> [Task item]
The required output is an exact copy of the lines from the one containing "This screenshot has" through the end of the entries below, with pictures removed.

Content starts

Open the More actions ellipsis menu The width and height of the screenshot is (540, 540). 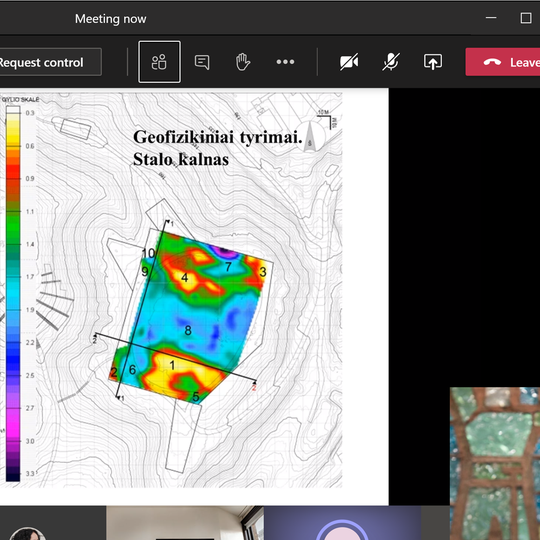point(285,62)
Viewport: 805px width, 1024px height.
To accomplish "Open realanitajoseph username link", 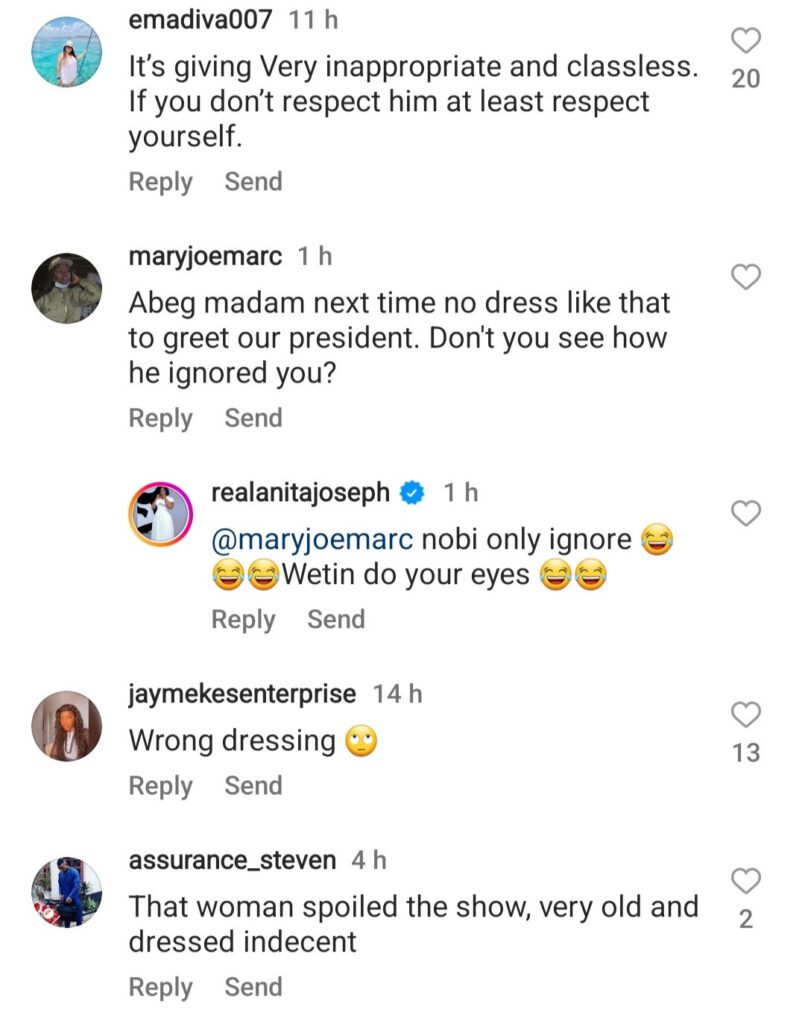I will pos(301,492).
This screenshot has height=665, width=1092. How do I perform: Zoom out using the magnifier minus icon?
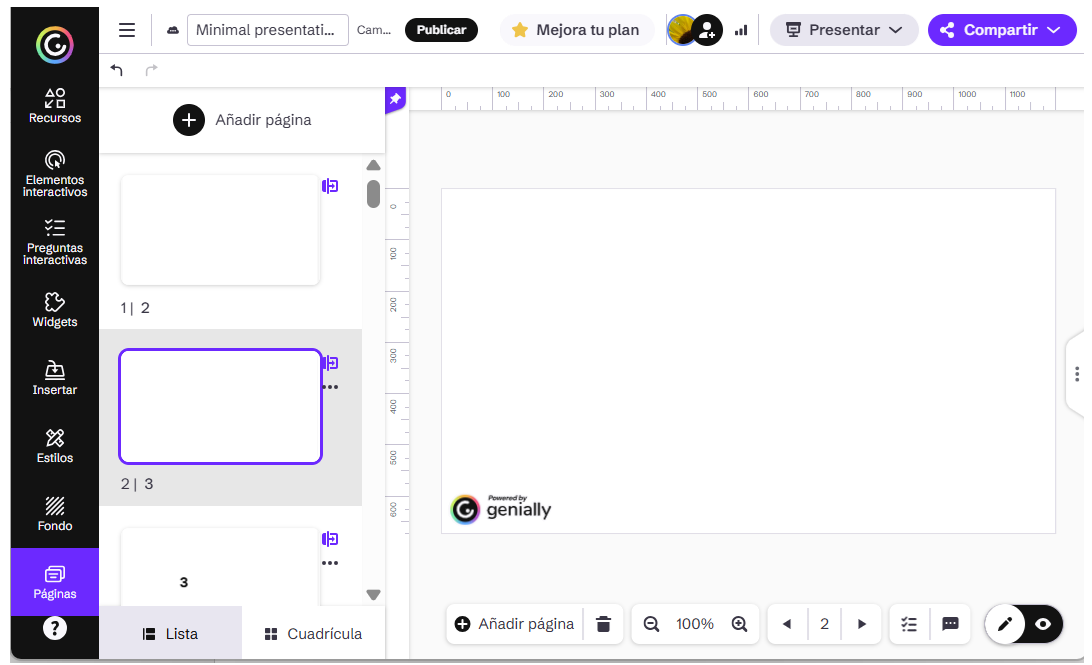click(x=651, y=624)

Content ends

> [Solution for this task]
This screenshot has height=665, width=1092. How do I perform: Zoom out using the magnifier minus icon?
click(x=651, y=624)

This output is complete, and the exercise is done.